Muovendosi in un’ottica di salvaguardia dei diritti fondamentali dei
lavoratori dipendenti e cercando, allo stesso tempo, di offrire
comunque una forma di tutela alle legittime esigenze dei datori di
lavoro, è quindi necessario, ad opinione di chi scrive, un tipo di
approccio completamente diverso rispetto a quello dei giudici
americani qui citati. Propulsori di un tale approccio “innovativo”

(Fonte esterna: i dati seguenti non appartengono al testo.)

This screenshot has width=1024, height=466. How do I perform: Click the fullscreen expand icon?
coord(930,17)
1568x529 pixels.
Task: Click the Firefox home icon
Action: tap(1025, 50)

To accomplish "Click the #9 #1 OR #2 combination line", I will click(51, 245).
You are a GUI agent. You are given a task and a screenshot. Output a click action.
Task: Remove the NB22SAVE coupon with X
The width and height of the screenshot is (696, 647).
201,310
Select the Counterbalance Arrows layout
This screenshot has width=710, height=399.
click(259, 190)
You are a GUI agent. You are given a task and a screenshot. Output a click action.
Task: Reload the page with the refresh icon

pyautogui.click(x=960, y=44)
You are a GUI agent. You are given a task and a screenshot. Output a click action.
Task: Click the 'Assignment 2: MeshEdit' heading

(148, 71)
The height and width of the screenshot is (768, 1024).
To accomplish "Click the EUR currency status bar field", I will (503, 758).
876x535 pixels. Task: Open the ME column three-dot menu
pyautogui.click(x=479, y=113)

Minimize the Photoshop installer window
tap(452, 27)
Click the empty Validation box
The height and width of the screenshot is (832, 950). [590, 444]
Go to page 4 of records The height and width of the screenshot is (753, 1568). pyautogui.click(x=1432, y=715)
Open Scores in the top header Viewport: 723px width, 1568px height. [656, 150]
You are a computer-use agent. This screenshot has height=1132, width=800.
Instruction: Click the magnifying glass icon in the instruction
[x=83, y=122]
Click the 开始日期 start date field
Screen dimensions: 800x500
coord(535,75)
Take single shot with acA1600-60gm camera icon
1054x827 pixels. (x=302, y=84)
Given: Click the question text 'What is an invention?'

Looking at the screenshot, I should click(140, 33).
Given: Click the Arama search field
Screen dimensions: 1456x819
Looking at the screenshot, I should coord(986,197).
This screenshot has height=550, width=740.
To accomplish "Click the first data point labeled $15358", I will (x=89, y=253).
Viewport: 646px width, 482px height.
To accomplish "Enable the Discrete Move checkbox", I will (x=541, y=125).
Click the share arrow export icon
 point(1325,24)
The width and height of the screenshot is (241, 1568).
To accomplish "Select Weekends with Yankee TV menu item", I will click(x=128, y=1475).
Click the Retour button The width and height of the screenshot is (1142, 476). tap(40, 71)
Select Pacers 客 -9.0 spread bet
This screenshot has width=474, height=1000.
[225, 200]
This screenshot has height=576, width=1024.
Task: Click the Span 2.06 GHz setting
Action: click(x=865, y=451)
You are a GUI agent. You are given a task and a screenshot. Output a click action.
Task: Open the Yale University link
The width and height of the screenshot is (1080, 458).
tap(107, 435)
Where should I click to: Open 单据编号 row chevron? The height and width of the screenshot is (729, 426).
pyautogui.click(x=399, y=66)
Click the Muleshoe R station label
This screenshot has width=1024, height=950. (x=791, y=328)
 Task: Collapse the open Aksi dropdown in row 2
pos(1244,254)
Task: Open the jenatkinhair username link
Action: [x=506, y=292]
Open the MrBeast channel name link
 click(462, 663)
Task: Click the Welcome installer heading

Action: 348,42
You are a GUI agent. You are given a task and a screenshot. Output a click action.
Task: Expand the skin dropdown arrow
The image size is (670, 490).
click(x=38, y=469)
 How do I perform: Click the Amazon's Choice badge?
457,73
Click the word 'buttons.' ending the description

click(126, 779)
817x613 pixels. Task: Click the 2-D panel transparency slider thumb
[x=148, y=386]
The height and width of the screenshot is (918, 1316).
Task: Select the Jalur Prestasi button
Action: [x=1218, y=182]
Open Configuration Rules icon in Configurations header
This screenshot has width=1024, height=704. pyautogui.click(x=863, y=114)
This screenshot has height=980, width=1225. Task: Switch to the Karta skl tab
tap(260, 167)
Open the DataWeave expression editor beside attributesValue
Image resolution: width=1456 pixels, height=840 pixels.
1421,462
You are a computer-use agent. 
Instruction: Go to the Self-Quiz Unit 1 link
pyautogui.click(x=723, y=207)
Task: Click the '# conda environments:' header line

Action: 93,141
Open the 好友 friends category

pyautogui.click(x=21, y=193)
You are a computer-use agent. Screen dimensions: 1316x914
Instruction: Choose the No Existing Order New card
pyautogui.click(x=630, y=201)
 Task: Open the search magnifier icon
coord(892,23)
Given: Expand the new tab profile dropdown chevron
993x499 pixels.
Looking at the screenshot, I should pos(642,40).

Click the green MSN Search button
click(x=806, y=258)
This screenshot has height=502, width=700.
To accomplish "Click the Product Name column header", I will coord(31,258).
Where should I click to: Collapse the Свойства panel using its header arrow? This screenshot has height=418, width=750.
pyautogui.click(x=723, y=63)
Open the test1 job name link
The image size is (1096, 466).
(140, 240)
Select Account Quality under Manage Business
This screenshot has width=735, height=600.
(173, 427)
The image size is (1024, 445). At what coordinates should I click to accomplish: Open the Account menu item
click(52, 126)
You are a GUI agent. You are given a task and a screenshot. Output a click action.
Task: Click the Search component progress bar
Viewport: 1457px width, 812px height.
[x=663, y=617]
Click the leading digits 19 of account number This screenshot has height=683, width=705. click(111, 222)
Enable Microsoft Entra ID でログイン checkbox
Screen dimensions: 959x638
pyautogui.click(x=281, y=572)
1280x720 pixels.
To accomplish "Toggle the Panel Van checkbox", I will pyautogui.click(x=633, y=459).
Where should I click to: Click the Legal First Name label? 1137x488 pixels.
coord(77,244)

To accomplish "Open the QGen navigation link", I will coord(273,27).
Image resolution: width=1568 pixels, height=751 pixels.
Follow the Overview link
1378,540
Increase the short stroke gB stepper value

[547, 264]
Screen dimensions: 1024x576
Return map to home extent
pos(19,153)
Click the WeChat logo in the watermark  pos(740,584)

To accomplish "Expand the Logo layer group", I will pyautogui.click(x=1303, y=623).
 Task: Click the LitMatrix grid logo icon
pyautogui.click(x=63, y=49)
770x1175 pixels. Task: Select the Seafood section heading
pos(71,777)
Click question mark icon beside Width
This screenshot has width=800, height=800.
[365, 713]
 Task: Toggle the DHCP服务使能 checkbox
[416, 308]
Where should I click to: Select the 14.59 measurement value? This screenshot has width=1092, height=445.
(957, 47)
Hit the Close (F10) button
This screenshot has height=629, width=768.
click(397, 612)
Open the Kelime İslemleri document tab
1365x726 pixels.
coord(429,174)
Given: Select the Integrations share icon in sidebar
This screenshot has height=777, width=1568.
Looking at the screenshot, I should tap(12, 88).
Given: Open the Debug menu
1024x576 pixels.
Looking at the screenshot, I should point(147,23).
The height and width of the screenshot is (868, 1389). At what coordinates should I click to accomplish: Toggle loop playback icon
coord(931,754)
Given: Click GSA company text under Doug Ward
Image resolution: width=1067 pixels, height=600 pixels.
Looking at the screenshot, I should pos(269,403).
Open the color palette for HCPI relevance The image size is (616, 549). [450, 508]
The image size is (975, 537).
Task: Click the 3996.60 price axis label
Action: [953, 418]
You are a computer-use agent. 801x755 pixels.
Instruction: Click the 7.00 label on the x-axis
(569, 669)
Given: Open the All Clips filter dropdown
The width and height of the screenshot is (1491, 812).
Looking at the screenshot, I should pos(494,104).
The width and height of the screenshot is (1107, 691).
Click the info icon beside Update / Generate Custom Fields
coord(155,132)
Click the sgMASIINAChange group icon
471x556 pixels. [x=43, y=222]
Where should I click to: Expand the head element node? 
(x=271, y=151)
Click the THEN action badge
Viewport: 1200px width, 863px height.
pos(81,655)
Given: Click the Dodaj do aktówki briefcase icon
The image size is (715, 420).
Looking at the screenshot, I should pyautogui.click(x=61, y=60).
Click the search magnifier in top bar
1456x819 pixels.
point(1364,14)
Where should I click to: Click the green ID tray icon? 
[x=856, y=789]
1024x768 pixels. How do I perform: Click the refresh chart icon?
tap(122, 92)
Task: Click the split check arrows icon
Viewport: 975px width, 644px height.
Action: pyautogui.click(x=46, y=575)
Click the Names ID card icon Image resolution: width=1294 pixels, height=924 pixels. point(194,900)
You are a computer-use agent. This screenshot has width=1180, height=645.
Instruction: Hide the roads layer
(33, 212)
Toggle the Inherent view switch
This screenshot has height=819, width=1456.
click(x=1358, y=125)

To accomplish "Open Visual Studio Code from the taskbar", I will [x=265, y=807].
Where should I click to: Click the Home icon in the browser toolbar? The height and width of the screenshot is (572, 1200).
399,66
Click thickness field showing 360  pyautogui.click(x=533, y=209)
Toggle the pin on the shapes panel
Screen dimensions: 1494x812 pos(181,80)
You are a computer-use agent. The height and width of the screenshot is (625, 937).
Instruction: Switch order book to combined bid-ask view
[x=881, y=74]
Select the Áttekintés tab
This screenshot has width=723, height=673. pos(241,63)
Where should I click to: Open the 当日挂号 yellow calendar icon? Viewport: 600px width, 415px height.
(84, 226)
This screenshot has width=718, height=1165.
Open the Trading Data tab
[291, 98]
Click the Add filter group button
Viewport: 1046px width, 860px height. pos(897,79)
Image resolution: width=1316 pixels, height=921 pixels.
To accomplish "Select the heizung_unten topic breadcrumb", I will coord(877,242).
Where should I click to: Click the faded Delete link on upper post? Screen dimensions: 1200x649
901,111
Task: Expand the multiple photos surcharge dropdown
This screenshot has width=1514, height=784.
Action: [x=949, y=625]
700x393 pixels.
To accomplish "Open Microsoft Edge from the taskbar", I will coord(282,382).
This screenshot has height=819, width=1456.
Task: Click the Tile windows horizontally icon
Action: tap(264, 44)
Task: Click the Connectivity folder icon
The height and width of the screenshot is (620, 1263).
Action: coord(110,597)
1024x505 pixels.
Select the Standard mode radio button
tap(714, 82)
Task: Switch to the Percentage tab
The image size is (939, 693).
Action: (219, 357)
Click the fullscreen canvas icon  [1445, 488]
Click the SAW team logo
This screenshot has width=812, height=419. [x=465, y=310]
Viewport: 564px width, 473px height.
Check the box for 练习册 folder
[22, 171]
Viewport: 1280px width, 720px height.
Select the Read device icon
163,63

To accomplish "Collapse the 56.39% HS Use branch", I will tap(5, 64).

devono essere in primo luogo il Legislatore, al quale compete la
responsabilità di cercare una soluzione che contemperi nel miglior
modo possibile tutti gli interessi in gioco, ed in secondo luogo la
Giurisprudenza, che ha invece il compito, in attesa di un intervento
legislativo, di trovare soluzioni adeguate, nell’attuale contesto
normativo, alla delicatezza e complessità della materia. Soluzioni che,
partendo dalle linee guida e dalle equilibrate posizioni espresse nei
provvedimenti del nostro Garante per la protezione dei dati personali,
mettano in primo piano, ad esempio, l’importanza degli obblighi di
informativa e di formazione da parte dei datori di lavoro nei confronti
dei loro lavoratori dipendenti. Senza quindi approdare a soluzioni
semplicistiche e senza pensare che oggigiorno sia possibile vietare
l’utilizzo dell’e-mail aziendale (anche) per scopi non strettamente
lavorativi, ovvero che sia possibile precludere l’utilizzo, tramite un
computer aziendale e durante l’orario di lavoro, (anche) ad un
indirizzo di posta elettronica personale, dal momento che quello
dell’e-mail è diventato - quanto meno nel mondo industrializzato - di
gran lunga lo strumento di comunicazione più utilizzato.